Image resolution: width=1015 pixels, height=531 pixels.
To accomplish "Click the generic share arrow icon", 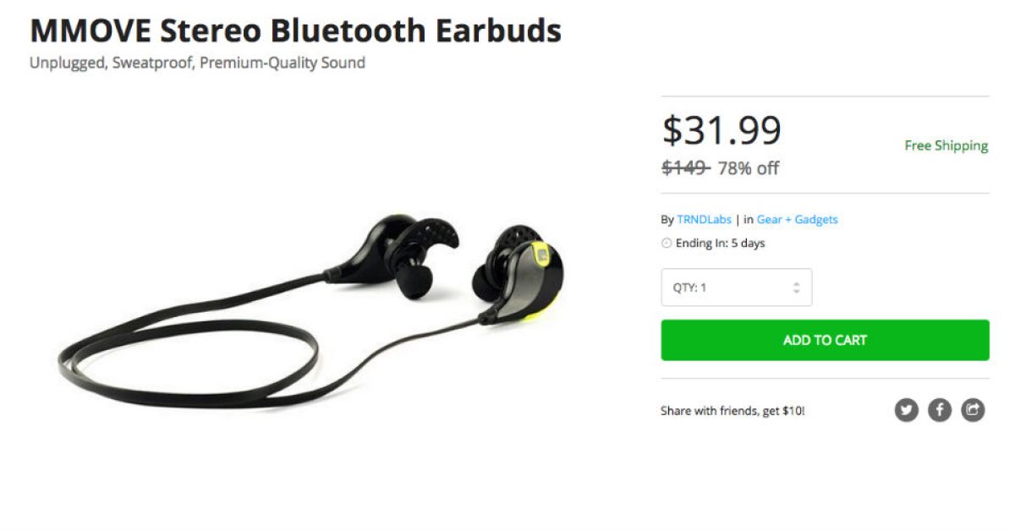I will pyautogui.click(x=974, y=411).
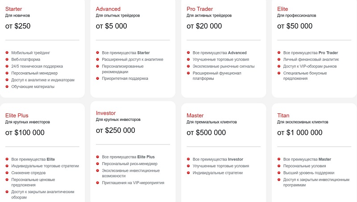Image resolution: width=357 pixels, height=202 pixels.
Task: Select the Advanced plan heading
Action: [108, 9]
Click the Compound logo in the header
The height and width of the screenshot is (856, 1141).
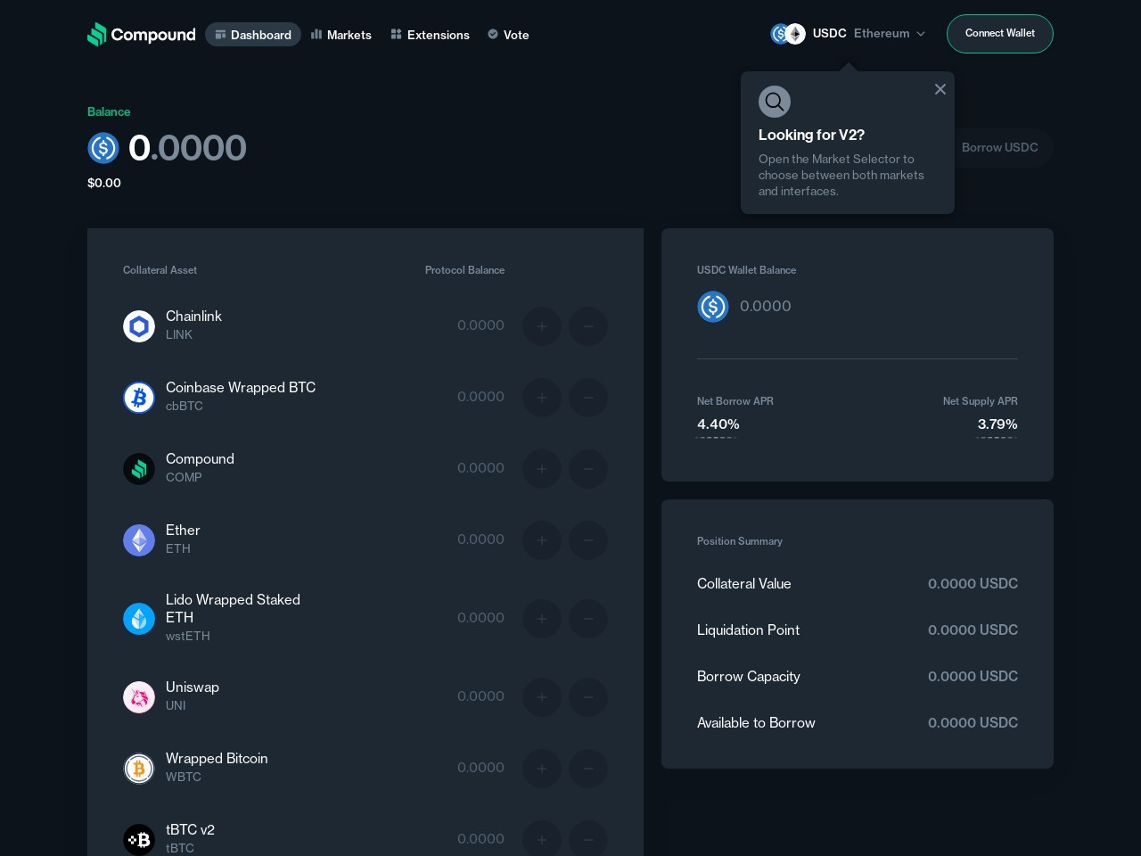(141, 35)
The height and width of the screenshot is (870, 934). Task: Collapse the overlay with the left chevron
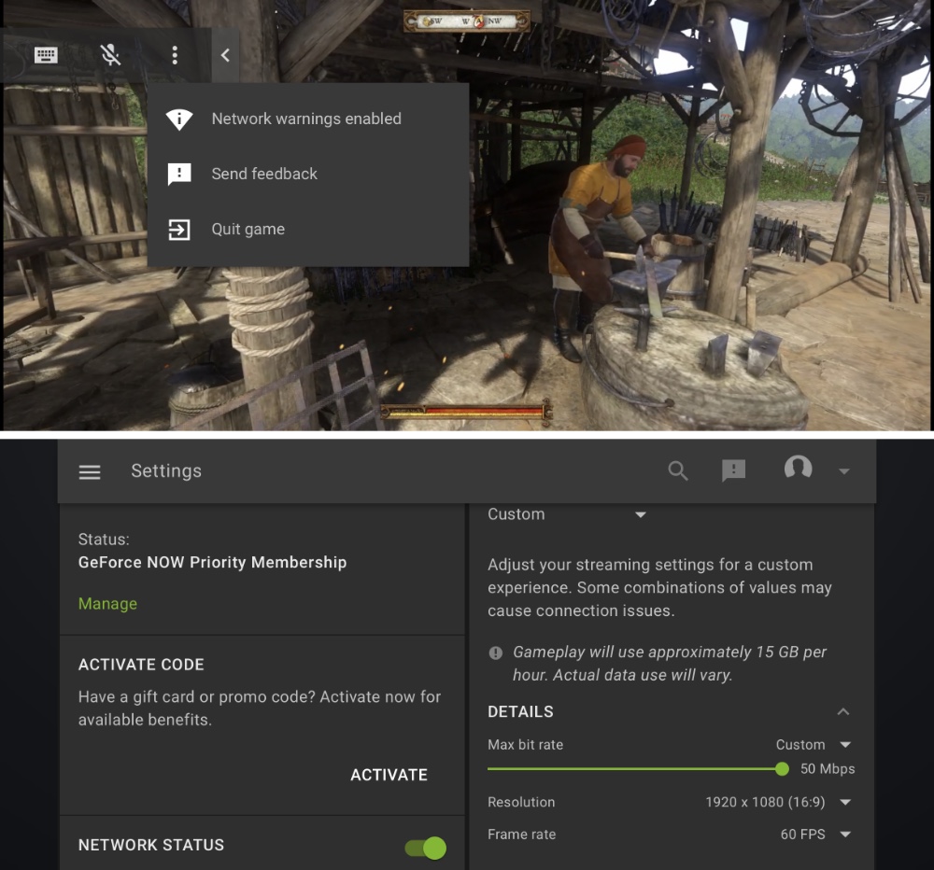[225, 56]
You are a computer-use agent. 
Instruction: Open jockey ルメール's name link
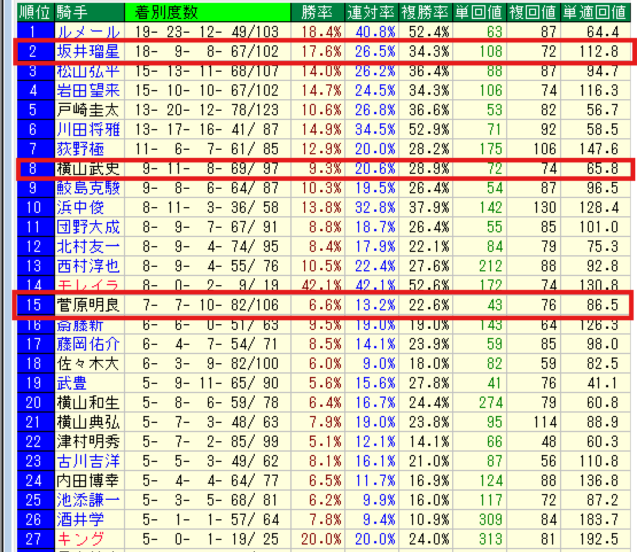tap(88, 32)
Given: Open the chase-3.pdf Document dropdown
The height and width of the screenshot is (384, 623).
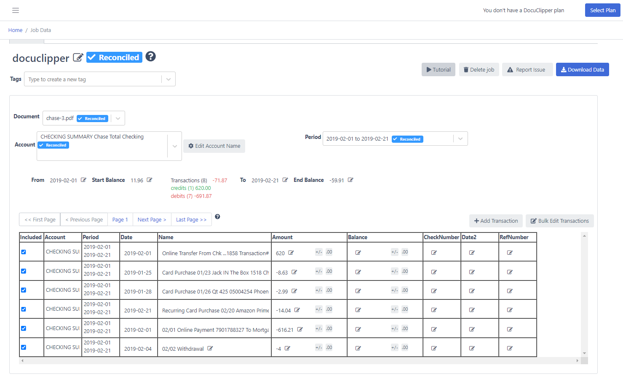Looking at the screenshot, I should [x=118, y=118].
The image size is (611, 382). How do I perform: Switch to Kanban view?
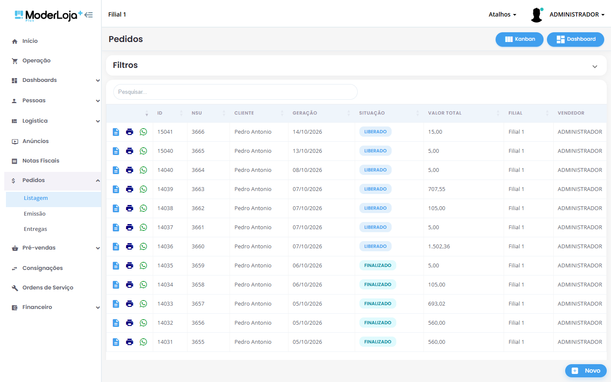point(519,39)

* _Problem requirements_:
Where the line containing "The image size" appears above, start there and set down each line exactly through the last line of the data; leave out every picture.

* _Task solution_:
The image size is (611, 382). How do I perform: Switch to Kanban view?
point(519,39)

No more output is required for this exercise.